### TASK DETAILS
Every record below, from the first line to the last, is to be set down again exactly.

### RECORDS SUPPLIED
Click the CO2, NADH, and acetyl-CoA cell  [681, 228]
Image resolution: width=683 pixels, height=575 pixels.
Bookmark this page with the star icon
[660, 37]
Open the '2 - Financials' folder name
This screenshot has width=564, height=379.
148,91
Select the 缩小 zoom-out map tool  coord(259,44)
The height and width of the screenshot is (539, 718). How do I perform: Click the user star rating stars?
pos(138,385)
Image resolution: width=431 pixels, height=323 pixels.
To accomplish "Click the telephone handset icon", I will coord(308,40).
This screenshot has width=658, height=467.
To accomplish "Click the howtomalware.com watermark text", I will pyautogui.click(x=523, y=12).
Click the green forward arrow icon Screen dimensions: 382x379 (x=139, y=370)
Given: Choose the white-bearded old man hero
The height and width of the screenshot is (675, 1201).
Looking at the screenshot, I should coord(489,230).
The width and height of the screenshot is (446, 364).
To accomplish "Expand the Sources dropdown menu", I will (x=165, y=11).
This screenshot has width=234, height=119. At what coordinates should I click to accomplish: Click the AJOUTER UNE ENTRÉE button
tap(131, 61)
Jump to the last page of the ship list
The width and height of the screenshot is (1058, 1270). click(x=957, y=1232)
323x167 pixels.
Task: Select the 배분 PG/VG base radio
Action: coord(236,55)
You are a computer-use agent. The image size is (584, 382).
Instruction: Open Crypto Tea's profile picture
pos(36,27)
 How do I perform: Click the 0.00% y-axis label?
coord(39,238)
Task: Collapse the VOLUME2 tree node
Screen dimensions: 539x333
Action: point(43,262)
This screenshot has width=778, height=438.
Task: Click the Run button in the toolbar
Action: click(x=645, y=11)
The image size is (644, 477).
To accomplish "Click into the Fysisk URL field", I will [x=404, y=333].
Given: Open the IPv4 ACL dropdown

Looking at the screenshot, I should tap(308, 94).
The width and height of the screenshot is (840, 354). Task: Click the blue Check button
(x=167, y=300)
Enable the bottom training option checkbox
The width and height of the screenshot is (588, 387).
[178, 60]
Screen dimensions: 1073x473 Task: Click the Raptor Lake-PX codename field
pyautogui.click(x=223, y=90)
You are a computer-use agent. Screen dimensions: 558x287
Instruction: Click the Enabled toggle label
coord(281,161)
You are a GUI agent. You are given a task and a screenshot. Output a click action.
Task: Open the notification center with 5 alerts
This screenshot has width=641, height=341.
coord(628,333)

### COMPLETED TASK
Click the CO2, NADH, and acetyl-CoA cell  [681, 228]
Image resolution: width=683 pixels, height=575 pixels.
Bookmark this page with the star icon
[660, 37]
Open the '2 - Financials' folder name
This screenshot has width=564, height=379.
148,91
Select the 缩小 zoom-out map tool  coord(259,44)
The height and width of the screenshot is (539, 718). How do I perform: Click the user star rating stars?
pos(138,385)
Image resolution: width=431 pixels, height=323 pixels.
To accomplish "Click the telephone handset icon", I will coord(308,40).
This screenshot has width=658, height=467.
To accomplish "Click the howtomalware.com watermark text", I will pyautogui.click(x=523, y=12).
Click the green forward arrow icon Screen dimensions: 382x379 (x=139, y=370)
Given: Choose the white-bearded old man hero
The height and width of the screenshot is (675, 1201).
Looking at the screenshot, I should coord(489,230).
The width and height of the screenshot is (446, 364).
To accomplish "Expand the Sources dropdown menu", I will (x=165, y=11).
This screenshot has width=234, height=119. At what coordinates should I click to accomplish: Click the AJOUTER UNE ENTRÉE button
tap(131, 61)
Jump to the last page of the ship list
The width and height of the screenshot is (1058, 1270). click(x=957, y=1232)
323x167 pixels.
Task: Select the 배분 PG/VG base radio
Action: coord(236,55)
You are a computer-use agent. The image size is (584, 382).
Instruction: Open Crypto Tea's profile picture
pos(36,27)
 How do I perform: Click the 0.00% y-axis label?
coord(39,238)
Task: Collapse the VOLUME2 tree node
Screen dimensions: 539x333
Action: point(43,262)
This screenshot has width=778, height=438.
Task: Click the Run button in the toolbar
Action: click(x=645, y=11)
The image size is (644, 477).
To accomplish "Click into the Fysisk URL field", I will [x=404, y=333].
Given: Open the IPv4 ACL dropdown

Looking at the screenshot, I should tap(308, 94).
The width and height of the screenshot is (840, 354). Task: Click the blue Check button
(x=167, y=300)
Enable the bottom training option checkbox
The width and height of the screenshot is (588, 387).
[178, 60]
Screen dimensions: 1073x473 Task: Click the Raptor Lake-PX codename field
pyautogui.click(x=223, y=90)
You are a computer-use agent. Screen dimensions: 558x287
Instruction: Click the Enabled toggle label
coord(281,161)
You are a GUI agent. You are given a task and a screenshot. Output a click action.
Task: Open the notification center with 5 alerts
This screenshot has width=641, height=341.
coord(628,333)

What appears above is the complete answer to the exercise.